Post by Atla » Sat Feb 09, 2019 1:38 pm

Speakpigeon wrote:
Sat Feb 09, 2019 1:28 pm
Atla wrote:
Sat Feb 09, 2019 1:09 pm
As I see is it you take the split-minded cognition and project it onto the dawn of mankind and before, arriving at the wrong picture. The Neanderthal didn't notice that there is a mind realm because there wasn't anything to notice. There was just existence.
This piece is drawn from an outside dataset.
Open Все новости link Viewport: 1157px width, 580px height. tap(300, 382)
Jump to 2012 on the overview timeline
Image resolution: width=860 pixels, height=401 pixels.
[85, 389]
Later humans developed a strong sense of self-awareness, and then they could turn to an "inner world", and then they arrived at the split cognition of inner world/mind vs outer world/material world.
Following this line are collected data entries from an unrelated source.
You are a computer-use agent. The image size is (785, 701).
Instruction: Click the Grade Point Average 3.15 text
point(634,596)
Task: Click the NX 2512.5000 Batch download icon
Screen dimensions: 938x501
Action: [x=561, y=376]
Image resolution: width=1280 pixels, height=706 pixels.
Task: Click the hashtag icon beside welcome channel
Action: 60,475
Yes, that's exactly what I said.
Except that people had a mind already even before developing self-awareness.
Atla wrote:
Sat Feb 09, 2019 1:09 pm
The same happens even today in young children, they develop the self-awareness around 2-3 years of age and before that no dualistic differentiation is made, they simply are as if one with (continuous with) the universe.
Yes, it's exactly what I said.
But young children are not normally self-absorbed. They are essentially paying attention to what seems to be going on around them at least as soon as they can have some kind of thought process.
Atla wrote:
Sat Feb 09, 2019 1:09 pm
The view with the least assumptions is usually correct,
You mean, like science is wrong because of all those theoretical complications? Let's do God. So much more simple.
Atla wrote:
Sat Feb 09, 2019 1:09 pm
and dualism is an extra assumption compared to lack of dualism.
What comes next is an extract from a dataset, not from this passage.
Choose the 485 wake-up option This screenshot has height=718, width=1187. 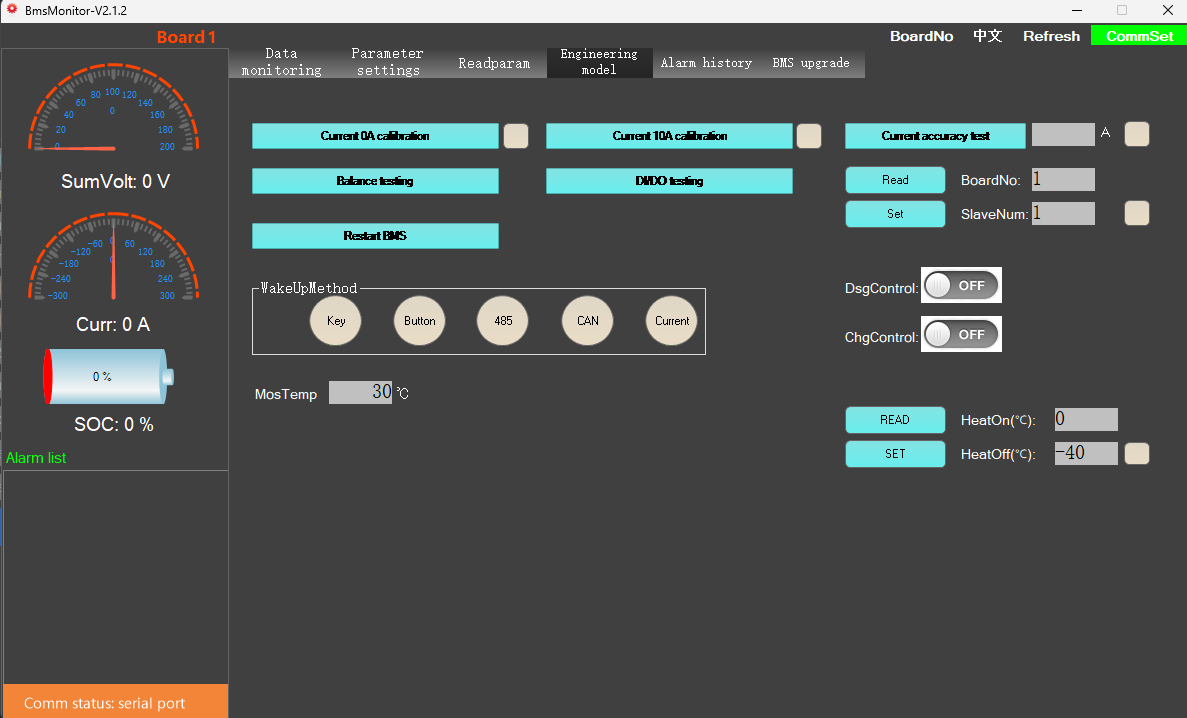[x=503, y=321]
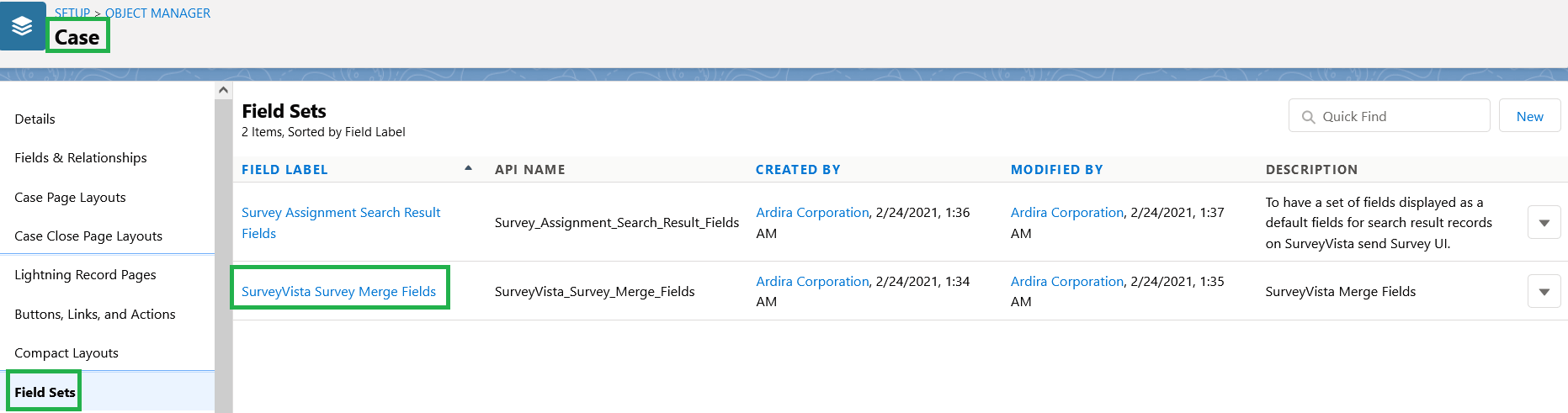Click the Setup breadcrumb link
The width and height of the screenshot is (1568, 413).
[x=72, y=13]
My own kind of dualism isn't an assumption.
Atla wrote:
Sat Feb 09, 2019 1:09 pm
And ultimately nothing is provable, but if we aren't trying to find the best guess then there is absolutely no point in any kind of philosophical debate. It's also not a fact that we know our mind, for that matter, that's just a rather suspect belief. Strictly speaking there is no "we", "know" or "mind", all we can say that there is something rather than absolutely nothing. Well let's agree to disagree then.
So, you don't know pain and what is pain whenever you are in pain?!
Whoa.
EB
You totally misunderstood my last 4-5 comments, but that's normal. The whole point of my position is that it lacks dualistic thinking, which is pretty much inherent to all of Western philosophy.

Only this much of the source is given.